Previous qualitative research in patients with scarring in the hand and wrist identified scar acceptability and impact on mental health and social function as important scar outcome domains [17]. However, these domains received scant attention in the literature included in the present review. Scar acceptability or satisfaction with scarring was reported by only 12% of studies. Of the 59 included studies, only three studies reported scar impact on mental health and two on social function. There is growing evidence that patients report detrimental mental health effects and impaired social participation secondary to scarring in the hand and wrist [108]. To mediate for the negative impact of scarring and improve quality of life, patients commonly seek out camouflaging treatments [109,110,111]. Whereas validated patient-self report measures of adjustment to issues of appearance, such as the Derriford Appearance Scale (DAS24) [112] are available, such measures are not widely implemented in patients with scarring in the hand and wrist. Further research is required to assess the psychometric properties, clinical feasibility, and patient-rated acceptability of such measures.

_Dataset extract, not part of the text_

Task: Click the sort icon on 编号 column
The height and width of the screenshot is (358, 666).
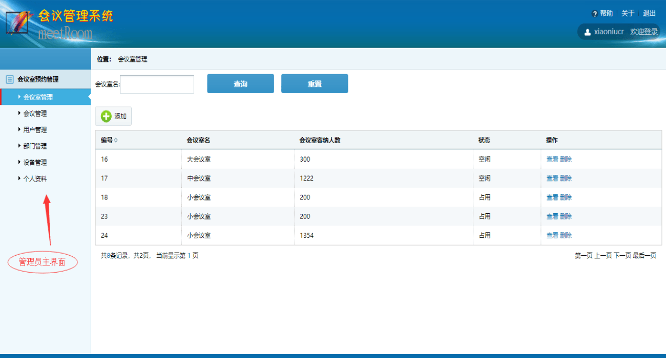Action: point(115,140)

Previous reviews have evaluated the feasibility and psychometric properties [12] and clinical relevance [22] of available scar outcome measurement tools. This review adds a descriptive synthesis of current practice in scar evaluation and reporting in hand and wrist clinical research. It is anticipated this work will highlight the substantial discordance between the patient reported impact of scarring [17] and current methods of scar evaluation and reporting in hand and wrist clinical research, thereby promoting a more patient-centered approach in future studies. Importantly, the findings of this review underpin the need for a shared taxonomy and standardisation in hand and wrist scar assessment as required for future evidence synthesis.

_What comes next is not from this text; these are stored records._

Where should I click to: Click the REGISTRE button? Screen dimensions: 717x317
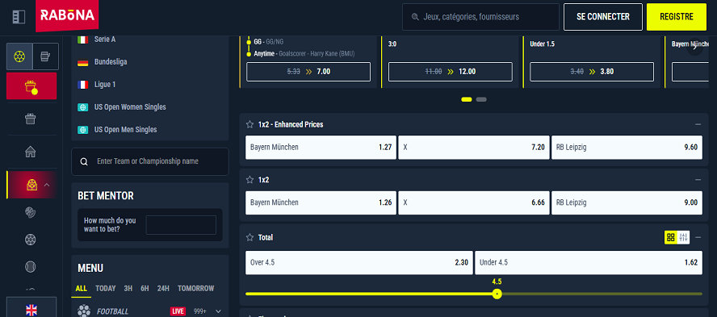pos(677,17)
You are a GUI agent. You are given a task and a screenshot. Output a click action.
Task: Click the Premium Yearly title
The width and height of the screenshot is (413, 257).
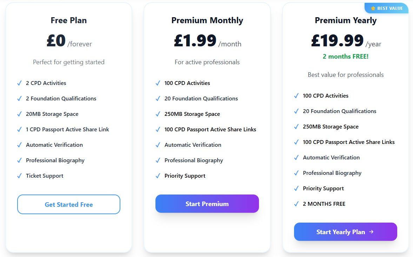coord(346,20)
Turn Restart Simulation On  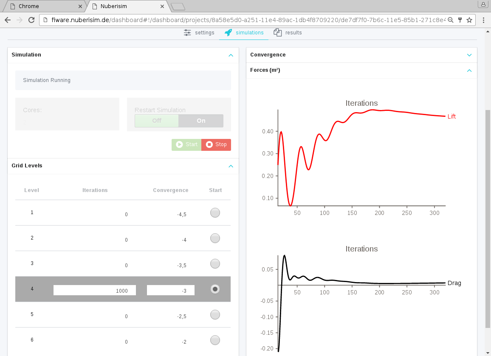tap(201, 121)
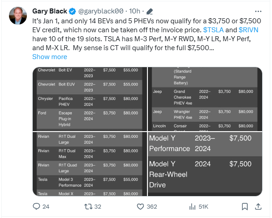The image size is (272, 218).
Task: Click the share upload arrow icon
Action: pos(259,206)
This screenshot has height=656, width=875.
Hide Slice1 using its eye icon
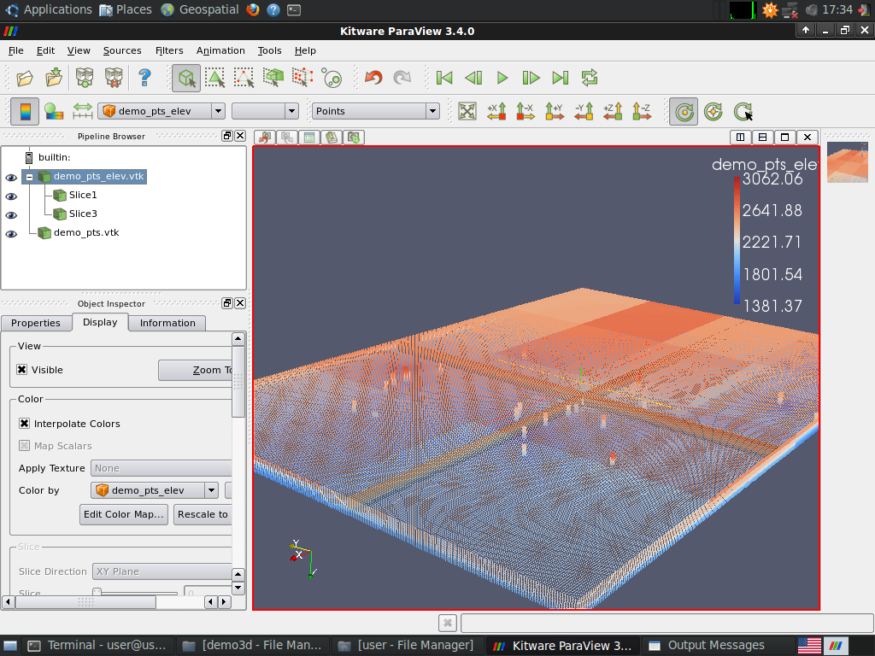click(x=11, y=195)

This state-of the-art literature review took a systematic approach to reviewing the scar evaluation and reporting literature. Search strategy was developed with the support of an information specialist and double-reviewer screening and extraction were employed. For transparency, the full data set is included as supplemental data. Nonetheless, several design weaknesses require consideration. Given the broad search inclusion criteria, the review includes a vast number of clinical cohorts, as well as children and adults. Therefore, and importantly, evaluation and reporting practice in particular cohorts cannot be discerned. Comprehensive demographics including ethnicity and socioeconomic status were not reported for the included clinical cohorts, therefore the generalisability of our findings is impeded. Lastly, we did not report the country where studies were conducted, so possible geographical differences in practice cannot be detected.

Conclusion

The evaluation and reporting of hand and wrist scar outcomes is not standardised, there is under-reporting of assessment methods, and there is significant discordance in taxonomy which hinders evidence synthesis. Outcome evaluation is not patient-centred but rather is dependent on clinician assessment. Domains including scar acceptability and the impact of scarring on quality of life are rarely addressed. A consensus, stakeholder (patients, clinicians, researchers) derived hand and wrist scar core outcome measurement set will promote standardisation, underpin improvements in clinical research quality, transparency, and rigour, and provide a solid basis for advances in evidence-based treatment.